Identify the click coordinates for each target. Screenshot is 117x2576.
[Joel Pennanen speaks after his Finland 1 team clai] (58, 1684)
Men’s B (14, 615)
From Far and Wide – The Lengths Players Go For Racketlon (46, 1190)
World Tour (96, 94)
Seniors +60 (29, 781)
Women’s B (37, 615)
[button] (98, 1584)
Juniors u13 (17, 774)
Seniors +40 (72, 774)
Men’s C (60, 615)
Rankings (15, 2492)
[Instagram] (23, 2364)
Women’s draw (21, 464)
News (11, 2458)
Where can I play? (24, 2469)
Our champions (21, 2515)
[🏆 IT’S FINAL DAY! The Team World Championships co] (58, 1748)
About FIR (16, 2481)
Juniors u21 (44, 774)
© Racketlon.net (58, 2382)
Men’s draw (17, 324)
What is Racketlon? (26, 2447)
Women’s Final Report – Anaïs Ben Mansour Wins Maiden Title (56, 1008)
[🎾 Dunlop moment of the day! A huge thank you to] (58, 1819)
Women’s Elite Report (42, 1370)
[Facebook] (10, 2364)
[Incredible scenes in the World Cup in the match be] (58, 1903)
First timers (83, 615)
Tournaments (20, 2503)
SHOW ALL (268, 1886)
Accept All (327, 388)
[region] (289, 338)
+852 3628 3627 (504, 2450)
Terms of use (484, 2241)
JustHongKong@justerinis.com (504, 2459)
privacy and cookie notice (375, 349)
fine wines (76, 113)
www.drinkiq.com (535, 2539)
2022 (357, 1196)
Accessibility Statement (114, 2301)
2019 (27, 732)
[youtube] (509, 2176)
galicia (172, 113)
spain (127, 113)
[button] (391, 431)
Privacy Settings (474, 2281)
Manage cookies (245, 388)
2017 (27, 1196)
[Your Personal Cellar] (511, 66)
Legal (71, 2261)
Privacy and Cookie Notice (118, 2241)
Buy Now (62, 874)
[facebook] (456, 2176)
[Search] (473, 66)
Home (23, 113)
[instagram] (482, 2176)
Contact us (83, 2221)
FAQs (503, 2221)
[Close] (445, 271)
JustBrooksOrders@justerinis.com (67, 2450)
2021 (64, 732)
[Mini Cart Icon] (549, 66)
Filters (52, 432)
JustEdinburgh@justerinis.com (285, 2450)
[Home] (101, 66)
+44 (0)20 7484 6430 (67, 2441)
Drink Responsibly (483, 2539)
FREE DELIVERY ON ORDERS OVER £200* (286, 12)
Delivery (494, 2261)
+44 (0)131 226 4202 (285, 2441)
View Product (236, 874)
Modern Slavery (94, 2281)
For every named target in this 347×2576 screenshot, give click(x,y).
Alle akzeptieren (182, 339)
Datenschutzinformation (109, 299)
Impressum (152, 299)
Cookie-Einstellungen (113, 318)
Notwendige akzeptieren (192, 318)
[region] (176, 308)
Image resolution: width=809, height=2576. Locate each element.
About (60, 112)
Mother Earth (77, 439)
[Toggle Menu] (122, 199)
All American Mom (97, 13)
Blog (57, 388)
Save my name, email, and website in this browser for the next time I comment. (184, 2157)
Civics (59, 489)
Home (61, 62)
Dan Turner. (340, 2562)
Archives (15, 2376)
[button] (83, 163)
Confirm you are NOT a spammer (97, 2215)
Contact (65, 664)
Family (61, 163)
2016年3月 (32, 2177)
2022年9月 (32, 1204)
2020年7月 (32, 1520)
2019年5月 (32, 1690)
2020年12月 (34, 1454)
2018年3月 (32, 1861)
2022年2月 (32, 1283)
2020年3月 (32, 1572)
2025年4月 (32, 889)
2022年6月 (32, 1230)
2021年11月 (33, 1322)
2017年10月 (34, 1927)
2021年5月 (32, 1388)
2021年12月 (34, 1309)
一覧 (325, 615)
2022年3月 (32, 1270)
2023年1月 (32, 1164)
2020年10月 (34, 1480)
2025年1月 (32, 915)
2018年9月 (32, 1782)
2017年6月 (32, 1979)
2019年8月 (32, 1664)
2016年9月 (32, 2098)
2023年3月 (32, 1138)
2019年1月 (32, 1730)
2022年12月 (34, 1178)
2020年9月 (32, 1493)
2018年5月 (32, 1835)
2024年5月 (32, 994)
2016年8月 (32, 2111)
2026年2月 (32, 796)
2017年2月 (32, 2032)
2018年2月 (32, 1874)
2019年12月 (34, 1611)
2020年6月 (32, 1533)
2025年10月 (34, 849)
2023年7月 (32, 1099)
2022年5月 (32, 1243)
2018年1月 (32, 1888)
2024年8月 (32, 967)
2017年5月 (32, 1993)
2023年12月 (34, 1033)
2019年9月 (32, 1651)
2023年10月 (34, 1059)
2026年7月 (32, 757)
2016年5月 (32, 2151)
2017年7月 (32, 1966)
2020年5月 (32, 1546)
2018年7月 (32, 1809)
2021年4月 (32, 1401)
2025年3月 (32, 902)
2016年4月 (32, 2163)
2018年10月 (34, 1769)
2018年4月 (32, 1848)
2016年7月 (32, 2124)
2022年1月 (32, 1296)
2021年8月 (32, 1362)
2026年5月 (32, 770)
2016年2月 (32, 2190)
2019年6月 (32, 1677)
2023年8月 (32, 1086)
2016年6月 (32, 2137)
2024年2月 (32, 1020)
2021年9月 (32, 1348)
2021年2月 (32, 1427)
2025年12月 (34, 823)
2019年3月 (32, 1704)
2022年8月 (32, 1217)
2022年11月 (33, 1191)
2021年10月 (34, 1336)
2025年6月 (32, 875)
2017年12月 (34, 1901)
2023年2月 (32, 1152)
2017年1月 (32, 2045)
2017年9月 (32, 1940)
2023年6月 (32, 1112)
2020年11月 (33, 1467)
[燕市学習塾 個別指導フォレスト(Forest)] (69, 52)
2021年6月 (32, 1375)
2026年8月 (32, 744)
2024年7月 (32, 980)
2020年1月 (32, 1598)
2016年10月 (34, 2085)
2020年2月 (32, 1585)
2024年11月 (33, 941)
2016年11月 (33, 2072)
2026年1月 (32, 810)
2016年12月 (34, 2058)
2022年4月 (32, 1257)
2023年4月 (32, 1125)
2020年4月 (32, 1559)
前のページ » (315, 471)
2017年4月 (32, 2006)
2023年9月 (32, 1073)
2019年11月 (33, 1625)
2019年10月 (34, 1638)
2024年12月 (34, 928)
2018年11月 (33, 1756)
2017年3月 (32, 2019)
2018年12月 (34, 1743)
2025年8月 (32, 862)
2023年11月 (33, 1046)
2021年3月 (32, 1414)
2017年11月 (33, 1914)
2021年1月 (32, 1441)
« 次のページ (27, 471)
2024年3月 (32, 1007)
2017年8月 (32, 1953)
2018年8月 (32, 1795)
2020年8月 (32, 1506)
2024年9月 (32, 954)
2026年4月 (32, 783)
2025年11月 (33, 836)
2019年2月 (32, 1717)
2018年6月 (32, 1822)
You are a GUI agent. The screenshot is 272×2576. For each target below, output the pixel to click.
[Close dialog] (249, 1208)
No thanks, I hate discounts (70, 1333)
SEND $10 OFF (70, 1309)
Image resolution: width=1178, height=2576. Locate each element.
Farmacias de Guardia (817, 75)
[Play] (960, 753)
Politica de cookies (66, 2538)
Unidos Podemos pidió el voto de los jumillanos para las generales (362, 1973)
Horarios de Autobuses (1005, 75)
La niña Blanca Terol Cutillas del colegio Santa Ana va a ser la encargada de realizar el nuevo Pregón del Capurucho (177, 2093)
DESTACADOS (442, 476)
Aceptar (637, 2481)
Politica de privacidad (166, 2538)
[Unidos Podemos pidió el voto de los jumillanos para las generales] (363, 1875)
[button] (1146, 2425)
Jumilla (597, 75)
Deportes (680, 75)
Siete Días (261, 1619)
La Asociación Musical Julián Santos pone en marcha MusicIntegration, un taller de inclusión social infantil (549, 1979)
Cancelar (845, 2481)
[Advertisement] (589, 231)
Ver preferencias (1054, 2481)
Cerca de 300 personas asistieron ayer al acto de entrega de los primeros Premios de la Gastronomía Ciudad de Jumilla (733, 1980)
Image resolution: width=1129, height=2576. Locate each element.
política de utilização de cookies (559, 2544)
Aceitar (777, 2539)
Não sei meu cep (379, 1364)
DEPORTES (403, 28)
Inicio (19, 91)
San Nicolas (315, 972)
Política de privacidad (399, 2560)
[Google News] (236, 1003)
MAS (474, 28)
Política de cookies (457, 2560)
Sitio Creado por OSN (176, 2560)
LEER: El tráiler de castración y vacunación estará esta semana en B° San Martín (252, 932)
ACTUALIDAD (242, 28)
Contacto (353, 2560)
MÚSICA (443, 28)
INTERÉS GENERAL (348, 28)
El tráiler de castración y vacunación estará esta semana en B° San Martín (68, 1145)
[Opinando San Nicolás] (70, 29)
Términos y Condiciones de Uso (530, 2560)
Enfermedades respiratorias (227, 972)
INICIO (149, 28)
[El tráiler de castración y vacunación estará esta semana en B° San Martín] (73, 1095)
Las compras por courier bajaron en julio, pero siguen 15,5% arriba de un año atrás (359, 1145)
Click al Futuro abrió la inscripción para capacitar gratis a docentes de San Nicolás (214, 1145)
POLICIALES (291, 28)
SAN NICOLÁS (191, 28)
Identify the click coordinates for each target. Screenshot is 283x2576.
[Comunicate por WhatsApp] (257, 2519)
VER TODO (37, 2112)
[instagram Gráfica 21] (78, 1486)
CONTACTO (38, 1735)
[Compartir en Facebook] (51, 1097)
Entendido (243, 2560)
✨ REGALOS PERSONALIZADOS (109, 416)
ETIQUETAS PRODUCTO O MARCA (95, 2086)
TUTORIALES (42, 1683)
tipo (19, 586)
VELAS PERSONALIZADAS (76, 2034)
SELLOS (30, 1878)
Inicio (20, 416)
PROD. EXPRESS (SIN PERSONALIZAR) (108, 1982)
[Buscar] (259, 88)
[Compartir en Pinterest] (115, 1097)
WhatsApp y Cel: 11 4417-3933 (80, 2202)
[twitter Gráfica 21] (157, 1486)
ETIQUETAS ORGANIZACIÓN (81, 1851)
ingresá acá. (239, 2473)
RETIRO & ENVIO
·····
Exercise:
The expected answer is a copy of each line in the listing above that contains "Politica".

Answer box:
Politica de cookies (66, 2538)
Politica de privacidad (166, 2538)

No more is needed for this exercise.